Objectives: Sildenafil, a substrate of CYP3A, is a treatment standard of children with pulmonary
arterial hypertension (PAH). The current dosing recommendation for sildenafil in children
is 0.5–2.0 mg/kg thrice daily. The objective of this study was to generate a dataset
of sildenafil plasma concentrations during routine in-patient treatment in infants
and children with PAH using opportunistic blood sampling for pharmacokinetic analysis.
Methods: After obtaining informed consent, sparse remnant blood samples from routine blood
analyses were analyzed if drawn within 8 hour after the last oral sildenafil administration
using a validated LC/MS/MS assay. In addition, patient characteristics, diagnoses,
and current co-medication were extracted from the medical records to screen for drug
interactions (especially mediated via CYP3A). Obtained plasma concentrations were
compared with those of traditional studies in children using serial sampling.
Results: Fifteen patients (8 males) with a median age of 0.9 years (range: 0.3–9.5), median
weight of 7.05 kg (4.01–26.7) were included. Twelve patients had pulmonary hypertension
associated with congenital heart disease and one had idiopathic PAH. Mean pulmonary
artery pressure was 31 ± 21 mm Hg during therapy. Monotherapy was administered to
13 of patients, one also received bosentan. 5 patients were treated with the CYP3A
inductor phenobarbital initiated 1–6 days before the first sample was collected. Five
patients were Rosenthal class B and 10 were class C. In total, 112 blood samples were
collected (3–16 samples per patient). Maximum sildenafil concentration ranged from
1.66 to 374 ng/mL (median Cmax 61.5 ng/mL), time of maximum plasma concentration (Tmax)
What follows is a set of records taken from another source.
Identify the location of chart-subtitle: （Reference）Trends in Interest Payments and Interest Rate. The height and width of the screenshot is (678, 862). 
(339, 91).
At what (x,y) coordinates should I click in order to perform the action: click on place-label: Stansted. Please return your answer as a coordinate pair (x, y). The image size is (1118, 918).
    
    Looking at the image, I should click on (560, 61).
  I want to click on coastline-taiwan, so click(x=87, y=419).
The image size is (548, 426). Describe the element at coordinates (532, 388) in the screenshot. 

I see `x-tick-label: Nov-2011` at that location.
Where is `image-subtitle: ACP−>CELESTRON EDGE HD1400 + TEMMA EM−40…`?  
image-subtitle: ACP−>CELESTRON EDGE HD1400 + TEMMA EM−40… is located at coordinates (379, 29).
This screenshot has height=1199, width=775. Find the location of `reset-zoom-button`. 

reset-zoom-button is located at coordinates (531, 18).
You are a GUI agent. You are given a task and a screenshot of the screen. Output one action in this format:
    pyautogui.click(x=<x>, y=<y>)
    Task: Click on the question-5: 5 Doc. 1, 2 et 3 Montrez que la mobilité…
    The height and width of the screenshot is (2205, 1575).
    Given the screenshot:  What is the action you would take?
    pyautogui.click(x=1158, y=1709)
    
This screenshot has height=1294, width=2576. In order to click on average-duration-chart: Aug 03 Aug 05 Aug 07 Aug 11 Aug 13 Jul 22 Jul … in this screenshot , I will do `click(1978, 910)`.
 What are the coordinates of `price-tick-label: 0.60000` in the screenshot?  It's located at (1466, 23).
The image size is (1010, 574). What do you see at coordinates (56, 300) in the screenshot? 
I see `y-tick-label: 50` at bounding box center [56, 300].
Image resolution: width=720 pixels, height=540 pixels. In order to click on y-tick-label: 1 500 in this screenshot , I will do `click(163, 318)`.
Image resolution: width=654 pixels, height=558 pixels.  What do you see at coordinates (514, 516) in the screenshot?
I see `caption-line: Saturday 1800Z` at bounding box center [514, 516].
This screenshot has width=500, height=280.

ranged from 0.15 to 7.36 hour after dosing (median 2 hour). Mean administered dose
was 0.77 ± 0.22 mg/kg (0.49–1.07 mg/kg) three or four times a day. Cmax normalized
to dose was 30.9 ± 41.9 ng/mL/mg.
Conclusion: The mean sildenafil dose matches the recommended dose range of 0.5 to 2.0 mg/kg.
Plasma concentrations using remnant samples were comparable to those of previously
conducted pediatric studies, indicating rapid elimination in children. Phenobarbital
did not induce sildenafil metabolism by CYP3A during short-term use. Sildenafil plasma
concentrations showed substantial inter-patient variability; the correlation between
plasma and effect site concentrations and the predictive value of plasma concentration
measurements, however, still have to be investigated in children.